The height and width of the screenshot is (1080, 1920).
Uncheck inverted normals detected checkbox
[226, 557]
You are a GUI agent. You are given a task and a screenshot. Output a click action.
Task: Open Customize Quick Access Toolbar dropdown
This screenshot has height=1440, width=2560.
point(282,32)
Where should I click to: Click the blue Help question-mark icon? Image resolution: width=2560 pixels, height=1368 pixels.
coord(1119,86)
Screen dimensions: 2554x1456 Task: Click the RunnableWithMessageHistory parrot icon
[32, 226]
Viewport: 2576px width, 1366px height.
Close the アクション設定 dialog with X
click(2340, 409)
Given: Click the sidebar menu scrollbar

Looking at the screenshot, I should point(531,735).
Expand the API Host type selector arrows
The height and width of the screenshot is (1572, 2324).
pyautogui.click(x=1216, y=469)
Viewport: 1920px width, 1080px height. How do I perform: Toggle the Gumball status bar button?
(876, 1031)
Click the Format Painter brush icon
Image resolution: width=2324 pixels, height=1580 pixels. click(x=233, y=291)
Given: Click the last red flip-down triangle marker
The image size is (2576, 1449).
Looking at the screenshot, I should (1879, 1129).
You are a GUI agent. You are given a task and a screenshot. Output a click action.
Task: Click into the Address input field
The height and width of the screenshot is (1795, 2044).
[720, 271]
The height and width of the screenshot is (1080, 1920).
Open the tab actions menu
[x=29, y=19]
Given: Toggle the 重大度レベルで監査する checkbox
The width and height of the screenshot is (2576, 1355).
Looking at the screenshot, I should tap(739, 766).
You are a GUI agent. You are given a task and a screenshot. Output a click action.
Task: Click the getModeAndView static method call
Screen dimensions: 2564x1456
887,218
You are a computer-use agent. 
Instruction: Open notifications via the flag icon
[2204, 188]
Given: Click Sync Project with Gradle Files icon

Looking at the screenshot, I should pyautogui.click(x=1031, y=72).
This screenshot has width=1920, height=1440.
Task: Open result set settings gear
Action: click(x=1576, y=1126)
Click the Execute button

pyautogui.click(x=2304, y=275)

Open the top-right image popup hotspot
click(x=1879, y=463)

-=-=-=-=-

■ REQUIRED WORK ■
In the material above, find the line containing "Task: Click into the Address input field" and the line containing "Task: Click the getModeAndView", then write out exactly those two lines and every line between them, and nothing more.

■ RESULT OF THE TASK ■
Task: Click into the Address input field
The height and width of the screenshot is (1795, 2044).
[720, 271]
The height and width of the screenshot is (1080, 1920).
Open the tab actions menu
[x=29, y=19]
Given: Toggle the 重大度レベルで監査する checkbox
The width and height of the screenshot is (2576, 1355).
Looking at the screenshot, I should tap(739, 766).
You are a GUI agent. You are given a task and a screenshot. Output a click action.
Task: Click the getModeAndView static method call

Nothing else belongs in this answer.